Description of the task: Which lines of the entries contain the string "computer"? Please find them and copy them.
══ Supplied material
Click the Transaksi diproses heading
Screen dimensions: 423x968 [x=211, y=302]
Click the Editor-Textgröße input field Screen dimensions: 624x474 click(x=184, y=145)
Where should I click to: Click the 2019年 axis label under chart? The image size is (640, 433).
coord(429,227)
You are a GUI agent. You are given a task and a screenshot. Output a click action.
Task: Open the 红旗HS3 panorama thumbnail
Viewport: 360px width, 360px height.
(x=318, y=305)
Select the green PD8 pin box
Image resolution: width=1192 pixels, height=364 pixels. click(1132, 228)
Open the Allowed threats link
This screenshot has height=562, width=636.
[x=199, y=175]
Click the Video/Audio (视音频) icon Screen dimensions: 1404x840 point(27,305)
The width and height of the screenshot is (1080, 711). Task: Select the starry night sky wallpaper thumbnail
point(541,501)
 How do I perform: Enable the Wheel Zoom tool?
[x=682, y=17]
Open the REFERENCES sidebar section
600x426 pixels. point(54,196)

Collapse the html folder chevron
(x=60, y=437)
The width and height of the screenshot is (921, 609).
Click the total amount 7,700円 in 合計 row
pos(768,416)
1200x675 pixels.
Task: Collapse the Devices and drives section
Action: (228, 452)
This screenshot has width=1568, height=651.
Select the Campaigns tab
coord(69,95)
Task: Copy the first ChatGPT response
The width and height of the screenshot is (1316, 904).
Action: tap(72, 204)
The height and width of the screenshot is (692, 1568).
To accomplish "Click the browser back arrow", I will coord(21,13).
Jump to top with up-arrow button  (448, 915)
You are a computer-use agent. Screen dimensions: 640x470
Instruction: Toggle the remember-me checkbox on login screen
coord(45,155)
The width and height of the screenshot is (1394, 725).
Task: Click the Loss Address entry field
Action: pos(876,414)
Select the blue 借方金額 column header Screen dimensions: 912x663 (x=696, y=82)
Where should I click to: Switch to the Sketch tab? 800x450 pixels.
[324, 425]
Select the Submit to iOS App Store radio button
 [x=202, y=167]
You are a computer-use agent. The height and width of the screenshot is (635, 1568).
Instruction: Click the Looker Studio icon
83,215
════
Response area:
You are a computer-use agent. Screen dimensions: 640x470
You are a computer-use agent. The height and width of the screenshot is (635, 1568).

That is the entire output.